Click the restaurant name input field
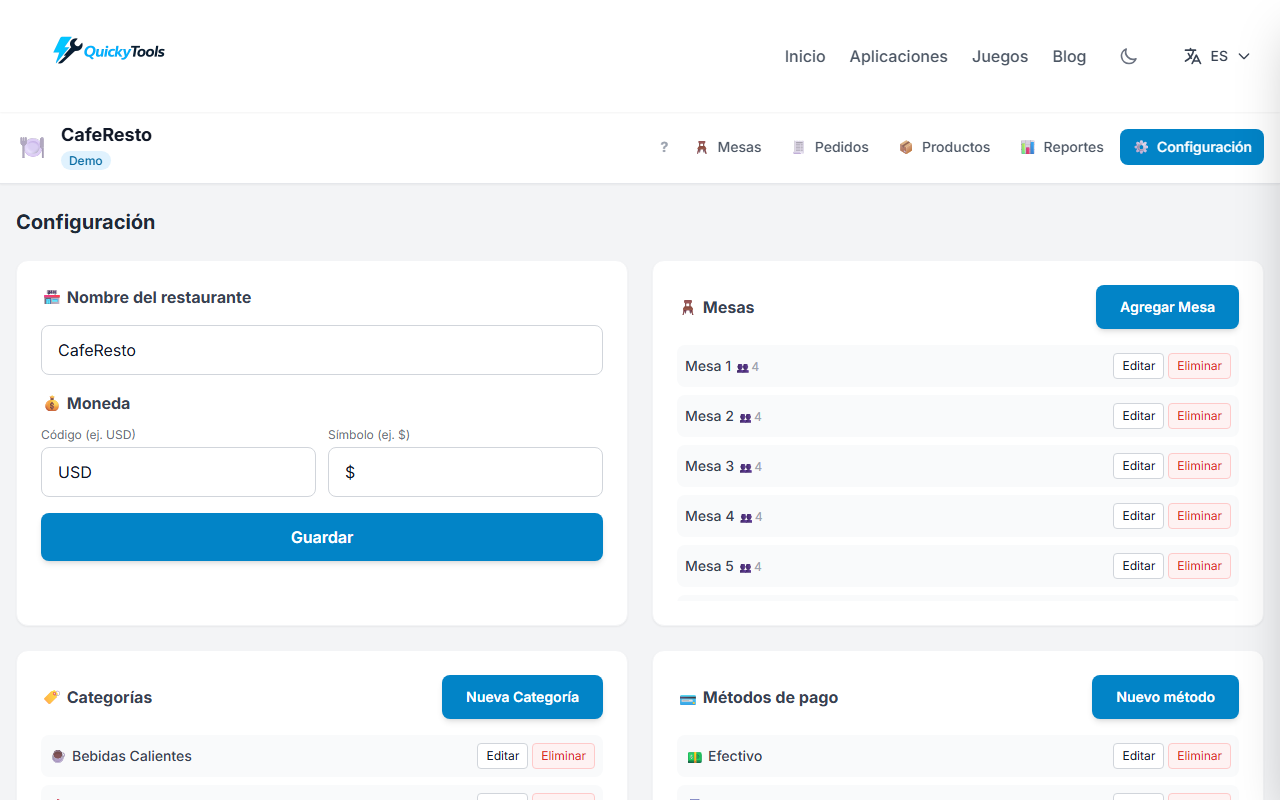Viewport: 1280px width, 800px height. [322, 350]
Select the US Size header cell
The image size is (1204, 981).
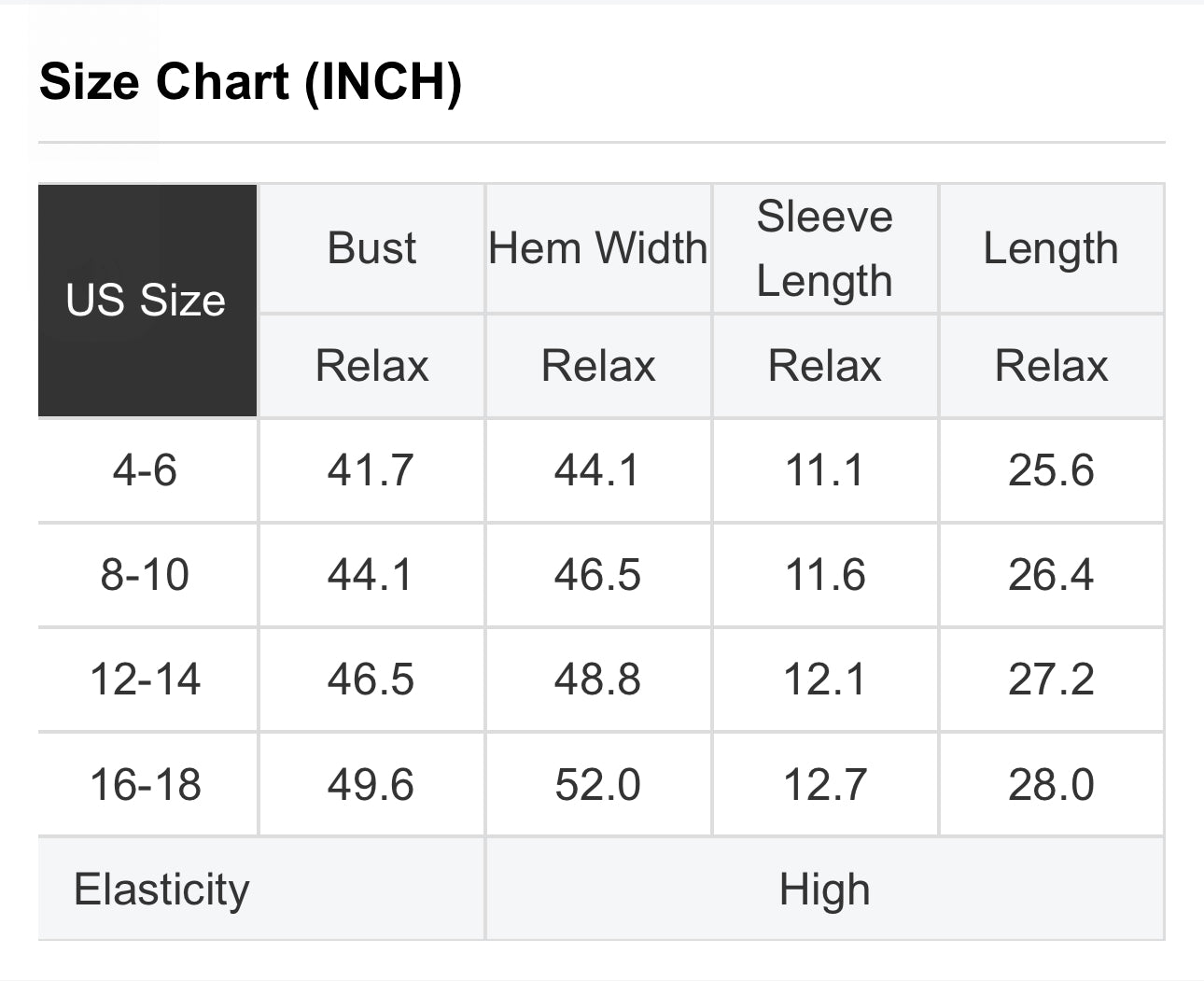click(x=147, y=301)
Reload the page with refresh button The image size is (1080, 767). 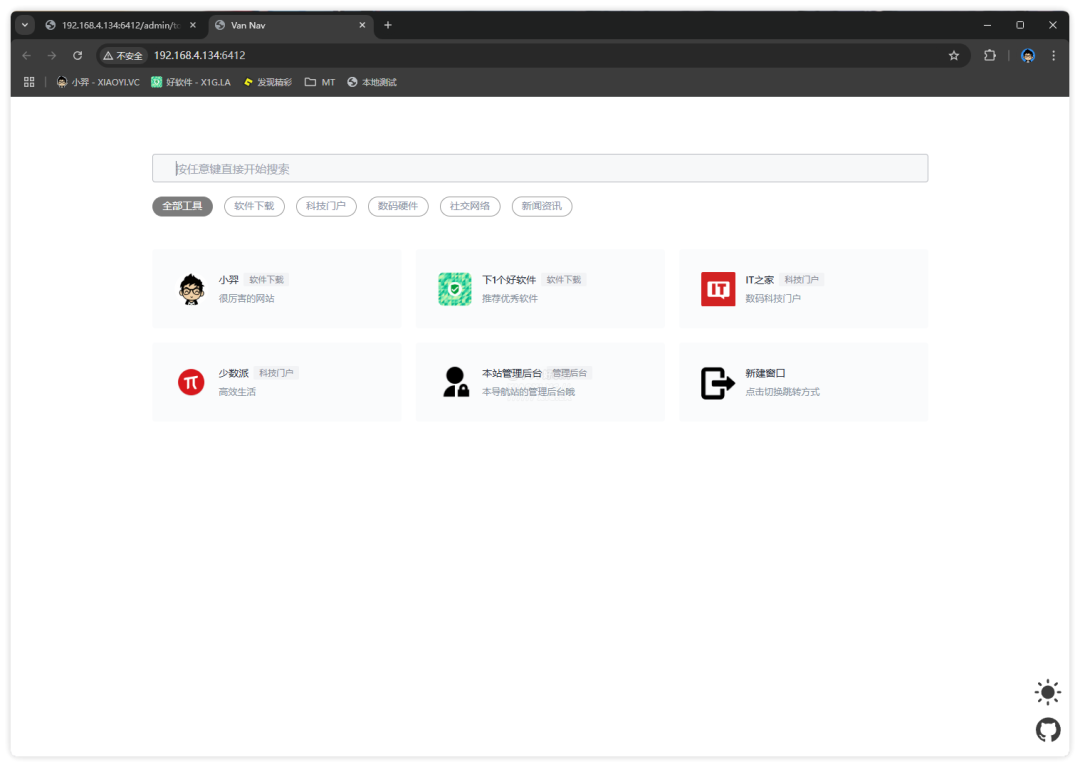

:: Task prompt ::
Your job is to repeat the data exactly, leaving each picture out.

:: Response to the exercise ::
Click the restaurant name input field
Viewport: 1280px width, 800px height. [322, 350]
Select the US Size header cell
The image size is (1204, 981).
click(x=147, y=301)
Reload the page with refresh button The image size is (1080, 767). 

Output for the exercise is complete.